The T1D Exchange collected data from over 20,000 people in the United States with type 1 diabetes and the data was detailed in their 2019 publication, “The State of Diabetes Management and Outcomes from the T1D Exchange from 2016-2018.”1 The data showed that only 17% of children and teenagers were meeting the American Diabetes Association (ADA) recommendation for goal HbA1C of <7.5% (<58 mmol/mol), and only 21% of adults met the goal of <7% (<53 mmol/mol).1 It also showed that insulin pump use only increased from 57%-63%, where use of CGM increased from 7%-30%; and that across all device uptake there were significant racial disparities.1 (For more on racial health disparities in diabetes, see here.)
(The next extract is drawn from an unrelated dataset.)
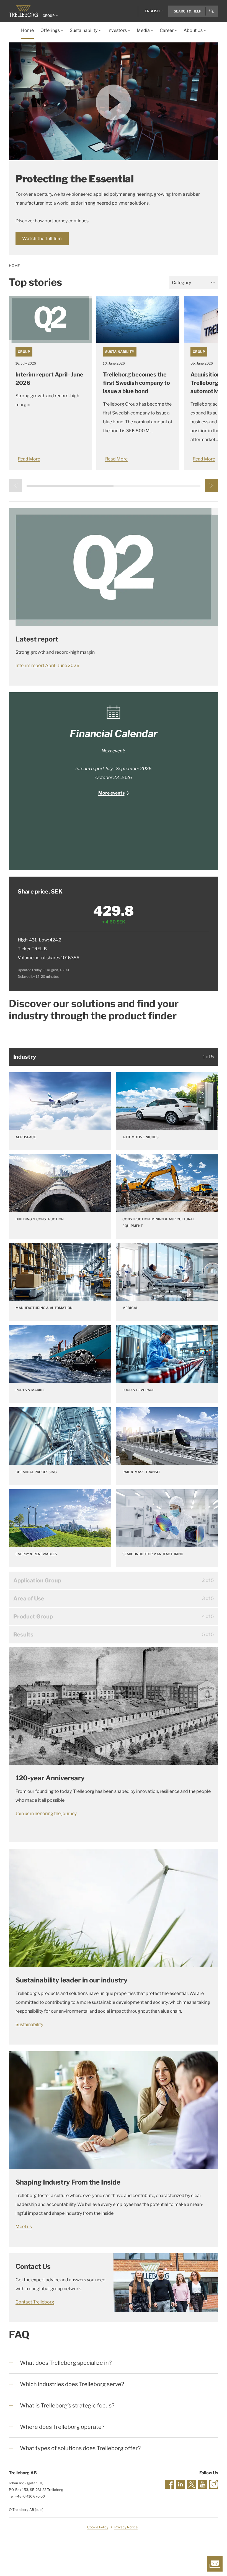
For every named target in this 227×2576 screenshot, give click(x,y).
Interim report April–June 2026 (47, 665)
This spurred further research about how more people with diabetes can gain access to diabetes technologies. Some researchers, including pediatric endocrinology psychology researchers at Stanford University, focused on clinician readiness and barriers to prescribing.2-3 Research Coordinator Monica Lanning, who worked on these studies, states that, “CGM is a great tool for people with diabetes that has been shown to improve glycemic and quality of life outcomes. However, many clinicians do not feel comfortable addressing patient barriers to CGM use, especially when it comes to cost.”
The latest studies show that people with diabetes have better outcomes when they have access to technologies. In a randomized controlled trial (RCT) at five clinic sites in Canada looking at whether or not CGM and pump should be started at the same time or staggered, it was shown that CGM use was better if both were started at the same time, and that CGM use was associated with improved HbA1C.4 Other studies, in Germany5 and in California6, showed that starting diabetes technology as soon as possible after diagnosis improves glycemic outcomes.
If you are a person with diabetes reading this, or someone who loves someone with diabetes, our advice is to stay educated on what is available to you and to talk to your healthcare team about your options. You can find a lot of unbiased information on diabetes devices at diabeteswise.org.
If you are a healthcare professional who cares for people with diabetes, we recommend you look into ways to learn more about the devices and how to optimally help your patients with these devices. Dr. Anne Peters, diabetes expert and adult endocrinologist in Los Angeles, published this article aimed at helping healthcare professionals integrate diabetes technology in clinical practice.